En un nuevo giro de la investigación por el secuestro de la diseñadora Diana Ospina en Bogotá, la Policía halló una pistola traumática Ekol de nueve milímetros oculta en el guardabarros trasero de un taxi con placas MSY303, conducido por Juan Pablo Gómez Cardozo, un joven de 20 años que permanece bajo escrutinio por su presunta vinculación con el delito. El registro vehicular se realizó en enero de 2025, meses después de la madrugada del 22 de enero, cuando Ospina fue interceptada y trasladada hacia Ciudad Montes, en el sur de la capital. El arma fue confiscada durante una inspección rutinaria, y el vehículo está registrado a nombre de un familiar de Gómez entre 2022 y 2024, lo que abre una línea de indagación sobre posibles nexos familiares en actividades ilícitas.
El secuestro de Ospina involucró retiros forzados por cerca de 40 millones de pesos, y previamente, el 14 de junio de 2024, la víctima había sufrido un asalto que ahora se analiza en conexión con estos eventos. Gómez acumula un historial penal con una condena de un año y ocho meses de prisión por hurto calificado, perpetrado utilizando un taxi similar. Su familiar enfrenta cuatro años y ocho meses de prisión domiciliaria por posesión de arma ilegal, luego de ser detenido en 2016 con otro vehículo de servicio público, placas VDX561, y otro pariente recibió una sentencia de un año y seis meses por hurto. Estas condenas refuerzan la hipótesis de una red criminal que emplea taxis como fachada para delitos, según fuentes de la Policía y la Fiscalía.
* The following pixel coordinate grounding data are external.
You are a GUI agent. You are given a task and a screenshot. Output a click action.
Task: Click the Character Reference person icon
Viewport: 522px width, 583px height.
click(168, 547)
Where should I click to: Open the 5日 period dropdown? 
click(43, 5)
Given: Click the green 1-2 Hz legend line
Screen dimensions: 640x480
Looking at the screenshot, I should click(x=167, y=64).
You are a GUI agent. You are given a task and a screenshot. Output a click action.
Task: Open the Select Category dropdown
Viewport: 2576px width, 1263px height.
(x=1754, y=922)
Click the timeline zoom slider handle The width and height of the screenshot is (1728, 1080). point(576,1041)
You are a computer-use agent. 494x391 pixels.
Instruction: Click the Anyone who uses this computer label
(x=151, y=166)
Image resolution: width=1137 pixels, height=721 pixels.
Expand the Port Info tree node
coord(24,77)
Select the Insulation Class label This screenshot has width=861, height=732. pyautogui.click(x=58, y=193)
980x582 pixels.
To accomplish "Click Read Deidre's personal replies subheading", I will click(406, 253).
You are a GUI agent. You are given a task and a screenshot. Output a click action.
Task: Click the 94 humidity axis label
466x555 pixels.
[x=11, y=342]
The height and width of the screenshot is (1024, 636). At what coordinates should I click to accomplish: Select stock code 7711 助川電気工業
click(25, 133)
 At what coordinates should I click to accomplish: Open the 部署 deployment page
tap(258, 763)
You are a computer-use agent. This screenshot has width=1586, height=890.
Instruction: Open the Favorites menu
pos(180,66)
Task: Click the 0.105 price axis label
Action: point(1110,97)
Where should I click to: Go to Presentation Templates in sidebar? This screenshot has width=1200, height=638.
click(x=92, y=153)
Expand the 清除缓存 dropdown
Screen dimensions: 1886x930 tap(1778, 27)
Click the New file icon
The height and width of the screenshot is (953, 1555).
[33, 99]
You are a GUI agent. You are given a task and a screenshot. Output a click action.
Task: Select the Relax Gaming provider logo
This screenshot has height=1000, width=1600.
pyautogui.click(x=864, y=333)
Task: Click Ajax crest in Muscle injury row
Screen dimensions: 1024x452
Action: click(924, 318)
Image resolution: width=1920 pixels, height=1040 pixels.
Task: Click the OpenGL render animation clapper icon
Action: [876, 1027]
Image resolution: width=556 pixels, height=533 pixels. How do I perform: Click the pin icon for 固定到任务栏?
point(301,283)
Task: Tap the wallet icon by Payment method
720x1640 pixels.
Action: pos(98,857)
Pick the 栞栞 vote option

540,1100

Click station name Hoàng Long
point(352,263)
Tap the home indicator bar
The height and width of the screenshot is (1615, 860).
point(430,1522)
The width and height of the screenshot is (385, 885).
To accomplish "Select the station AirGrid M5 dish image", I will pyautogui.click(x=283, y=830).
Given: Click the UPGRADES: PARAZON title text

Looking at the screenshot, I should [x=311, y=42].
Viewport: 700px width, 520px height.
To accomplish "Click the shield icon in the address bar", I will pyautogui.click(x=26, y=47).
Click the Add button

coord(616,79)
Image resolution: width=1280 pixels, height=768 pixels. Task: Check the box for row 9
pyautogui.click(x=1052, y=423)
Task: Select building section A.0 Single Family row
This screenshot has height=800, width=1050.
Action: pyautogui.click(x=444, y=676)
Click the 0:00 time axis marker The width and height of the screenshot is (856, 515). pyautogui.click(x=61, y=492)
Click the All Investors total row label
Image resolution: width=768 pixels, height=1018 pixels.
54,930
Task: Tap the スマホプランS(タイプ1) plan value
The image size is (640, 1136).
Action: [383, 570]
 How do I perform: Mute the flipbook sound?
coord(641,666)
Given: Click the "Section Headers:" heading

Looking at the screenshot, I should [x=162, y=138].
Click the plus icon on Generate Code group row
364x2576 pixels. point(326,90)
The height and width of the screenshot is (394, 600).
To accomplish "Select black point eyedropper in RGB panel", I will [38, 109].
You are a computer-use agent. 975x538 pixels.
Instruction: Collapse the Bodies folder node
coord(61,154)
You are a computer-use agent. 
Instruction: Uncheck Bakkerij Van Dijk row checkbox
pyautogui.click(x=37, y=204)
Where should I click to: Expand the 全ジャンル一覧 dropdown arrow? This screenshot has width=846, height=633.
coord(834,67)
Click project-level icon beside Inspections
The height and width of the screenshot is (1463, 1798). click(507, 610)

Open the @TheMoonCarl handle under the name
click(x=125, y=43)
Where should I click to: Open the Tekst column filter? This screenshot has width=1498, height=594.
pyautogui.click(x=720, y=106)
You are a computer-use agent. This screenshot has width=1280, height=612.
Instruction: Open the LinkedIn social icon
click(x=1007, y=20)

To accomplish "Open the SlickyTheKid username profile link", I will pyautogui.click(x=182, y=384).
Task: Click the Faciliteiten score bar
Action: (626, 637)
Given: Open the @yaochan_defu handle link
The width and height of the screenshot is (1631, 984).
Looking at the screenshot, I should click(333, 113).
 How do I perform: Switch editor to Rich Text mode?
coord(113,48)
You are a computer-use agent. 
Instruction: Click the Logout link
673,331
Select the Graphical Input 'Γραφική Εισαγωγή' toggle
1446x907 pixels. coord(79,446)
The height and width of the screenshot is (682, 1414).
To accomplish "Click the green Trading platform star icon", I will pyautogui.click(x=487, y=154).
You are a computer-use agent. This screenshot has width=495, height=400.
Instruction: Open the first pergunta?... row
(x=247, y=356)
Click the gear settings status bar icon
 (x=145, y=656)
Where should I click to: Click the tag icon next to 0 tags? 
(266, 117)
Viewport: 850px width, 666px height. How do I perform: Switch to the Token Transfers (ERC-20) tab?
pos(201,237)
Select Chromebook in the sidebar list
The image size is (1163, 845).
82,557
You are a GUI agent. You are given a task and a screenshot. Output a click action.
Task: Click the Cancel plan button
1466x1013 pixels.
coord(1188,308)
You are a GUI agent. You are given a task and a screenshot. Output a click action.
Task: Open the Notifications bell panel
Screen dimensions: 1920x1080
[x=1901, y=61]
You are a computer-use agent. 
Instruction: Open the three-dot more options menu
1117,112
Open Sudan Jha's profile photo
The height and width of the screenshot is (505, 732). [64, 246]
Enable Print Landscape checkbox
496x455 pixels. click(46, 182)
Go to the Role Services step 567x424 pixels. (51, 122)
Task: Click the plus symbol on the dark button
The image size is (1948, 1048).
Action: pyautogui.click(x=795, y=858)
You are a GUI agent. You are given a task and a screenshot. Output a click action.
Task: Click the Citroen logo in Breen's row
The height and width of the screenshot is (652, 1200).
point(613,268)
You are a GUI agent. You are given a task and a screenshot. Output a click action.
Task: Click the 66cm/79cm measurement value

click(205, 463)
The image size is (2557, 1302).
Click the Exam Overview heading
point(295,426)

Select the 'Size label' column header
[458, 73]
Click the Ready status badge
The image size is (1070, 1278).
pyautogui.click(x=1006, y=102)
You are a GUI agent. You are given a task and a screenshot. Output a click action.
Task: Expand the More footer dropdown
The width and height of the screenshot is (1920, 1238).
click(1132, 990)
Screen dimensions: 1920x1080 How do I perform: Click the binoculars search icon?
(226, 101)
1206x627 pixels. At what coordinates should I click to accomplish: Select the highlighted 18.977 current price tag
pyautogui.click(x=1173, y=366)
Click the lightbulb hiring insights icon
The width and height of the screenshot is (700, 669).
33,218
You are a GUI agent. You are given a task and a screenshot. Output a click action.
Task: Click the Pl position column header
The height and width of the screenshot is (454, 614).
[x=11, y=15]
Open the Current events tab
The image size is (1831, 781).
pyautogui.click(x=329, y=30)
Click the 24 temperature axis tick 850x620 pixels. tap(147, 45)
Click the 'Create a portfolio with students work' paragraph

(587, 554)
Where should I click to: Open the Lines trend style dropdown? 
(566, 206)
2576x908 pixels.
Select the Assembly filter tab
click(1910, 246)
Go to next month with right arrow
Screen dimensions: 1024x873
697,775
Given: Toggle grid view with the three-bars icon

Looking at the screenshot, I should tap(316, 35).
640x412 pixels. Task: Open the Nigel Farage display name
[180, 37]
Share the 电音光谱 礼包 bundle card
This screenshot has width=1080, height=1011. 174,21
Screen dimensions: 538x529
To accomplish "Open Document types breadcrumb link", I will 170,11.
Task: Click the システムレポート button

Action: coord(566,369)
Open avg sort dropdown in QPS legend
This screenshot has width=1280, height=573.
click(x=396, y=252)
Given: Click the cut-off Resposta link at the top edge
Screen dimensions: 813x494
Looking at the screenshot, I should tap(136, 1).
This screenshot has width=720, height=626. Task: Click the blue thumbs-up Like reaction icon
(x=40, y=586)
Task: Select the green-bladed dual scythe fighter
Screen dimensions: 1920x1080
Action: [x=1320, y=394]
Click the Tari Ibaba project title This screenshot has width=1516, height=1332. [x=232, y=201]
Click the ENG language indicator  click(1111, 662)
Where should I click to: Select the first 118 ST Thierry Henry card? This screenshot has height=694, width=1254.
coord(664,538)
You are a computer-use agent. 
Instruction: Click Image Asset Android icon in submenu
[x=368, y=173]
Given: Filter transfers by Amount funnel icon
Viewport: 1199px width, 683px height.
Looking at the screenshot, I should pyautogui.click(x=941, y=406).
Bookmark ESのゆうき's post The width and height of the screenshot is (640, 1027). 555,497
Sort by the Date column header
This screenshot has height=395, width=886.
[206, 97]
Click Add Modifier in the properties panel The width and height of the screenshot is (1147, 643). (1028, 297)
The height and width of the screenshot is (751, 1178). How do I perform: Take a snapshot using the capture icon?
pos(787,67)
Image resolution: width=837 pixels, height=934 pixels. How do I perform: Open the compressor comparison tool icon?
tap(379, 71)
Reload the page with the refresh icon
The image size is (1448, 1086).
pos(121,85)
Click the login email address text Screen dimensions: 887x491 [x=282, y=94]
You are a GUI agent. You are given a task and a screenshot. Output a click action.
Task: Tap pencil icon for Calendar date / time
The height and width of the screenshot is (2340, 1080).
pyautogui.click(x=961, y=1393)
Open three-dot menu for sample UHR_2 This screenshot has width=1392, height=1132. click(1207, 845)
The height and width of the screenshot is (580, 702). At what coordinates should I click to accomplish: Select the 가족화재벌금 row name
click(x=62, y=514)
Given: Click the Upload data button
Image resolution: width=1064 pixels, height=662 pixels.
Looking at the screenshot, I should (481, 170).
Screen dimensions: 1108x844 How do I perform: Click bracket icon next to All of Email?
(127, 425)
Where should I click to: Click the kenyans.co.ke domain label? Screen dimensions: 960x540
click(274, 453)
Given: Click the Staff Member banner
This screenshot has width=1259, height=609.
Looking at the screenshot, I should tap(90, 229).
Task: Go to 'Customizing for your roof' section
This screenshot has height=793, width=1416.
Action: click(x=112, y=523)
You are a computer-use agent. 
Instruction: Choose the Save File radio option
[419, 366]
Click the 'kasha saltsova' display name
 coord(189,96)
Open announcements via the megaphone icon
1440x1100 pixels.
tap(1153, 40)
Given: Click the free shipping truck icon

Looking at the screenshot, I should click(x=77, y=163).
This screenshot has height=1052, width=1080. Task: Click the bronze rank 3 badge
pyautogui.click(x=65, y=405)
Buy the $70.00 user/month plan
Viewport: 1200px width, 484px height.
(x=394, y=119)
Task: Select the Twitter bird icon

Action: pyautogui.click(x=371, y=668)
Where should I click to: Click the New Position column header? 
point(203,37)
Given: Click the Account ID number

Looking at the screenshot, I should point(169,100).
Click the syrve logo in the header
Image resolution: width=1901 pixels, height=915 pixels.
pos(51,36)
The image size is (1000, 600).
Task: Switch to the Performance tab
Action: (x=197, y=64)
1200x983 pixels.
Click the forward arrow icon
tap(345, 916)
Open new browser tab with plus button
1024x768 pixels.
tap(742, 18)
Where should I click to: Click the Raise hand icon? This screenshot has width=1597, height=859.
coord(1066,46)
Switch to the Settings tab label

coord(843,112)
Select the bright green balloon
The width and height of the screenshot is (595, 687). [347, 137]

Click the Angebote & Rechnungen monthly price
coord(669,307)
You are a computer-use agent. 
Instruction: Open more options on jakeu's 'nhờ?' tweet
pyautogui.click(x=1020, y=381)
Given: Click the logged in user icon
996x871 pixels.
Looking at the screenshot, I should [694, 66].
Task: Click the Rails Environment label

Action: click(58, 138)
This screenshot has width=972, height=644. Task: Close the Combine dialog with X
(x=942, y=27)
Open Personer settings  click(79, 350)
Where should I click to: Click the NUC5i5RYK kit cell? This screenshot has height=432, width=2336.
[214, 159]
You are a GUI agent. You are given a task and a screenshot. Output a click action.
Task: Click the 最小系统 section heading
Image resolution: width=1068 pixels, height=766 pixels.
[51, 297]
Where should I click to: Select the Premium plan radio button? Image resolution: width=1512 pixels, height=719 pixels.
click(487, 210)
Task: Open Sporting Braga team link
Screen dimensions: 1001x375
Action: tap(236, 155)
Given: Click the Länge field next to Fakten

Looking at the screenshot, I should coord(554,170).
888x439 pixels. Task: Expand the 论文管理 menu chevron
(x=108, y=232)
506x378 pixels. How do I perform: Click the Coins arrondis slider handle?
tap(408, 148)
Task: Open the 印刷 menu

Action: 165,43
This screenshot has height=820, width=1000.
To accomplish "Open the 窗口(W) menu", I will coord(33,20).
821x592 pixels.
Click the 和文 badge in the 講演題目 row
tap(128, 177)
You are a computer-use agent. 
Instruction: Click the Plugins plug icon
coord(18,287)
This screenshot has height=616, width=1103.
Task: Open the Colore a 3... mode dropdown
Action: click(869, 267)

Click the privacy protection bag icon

Antecedentes que complican la defensa de los implicados
El caso se complica con la participación de un segundo taxi perteneciente al mismo propietario, quien niega cualquier involucramiento y asegura que solo arrienda sus vehículos a terceros. Ospina relató en su denuncia una comunicación en clave por parte del taxista y la unión de dos personas provenientes de otro taxi, detalles que las autoridades contrastan con los registros vehiculares. Además, Gómez registra múltiples multas de tránsito por conducir sin revisión técnico-mecánica y por ingresar a áreas restringidas, lo que suma a su perfil de irregularidades. A pesar de estas evidencias, los familiares declaran su inocencia y atribuyen las condenas previas a errores aislados.
Las autoridades han intensificado las pruebas periciales y el análisis de registros para posibles nuevas capturas, en un esfuerzo por desmantelar esta presunta estructura delictiva que aprovecha el servicio de taxis en Bogotá. La Fiscalía avanza en la recolección de testimonios y evidencias forenses, mientras la opinión pública espera avances concretos en la resolución del secuestro que conmocionó a la ciudad.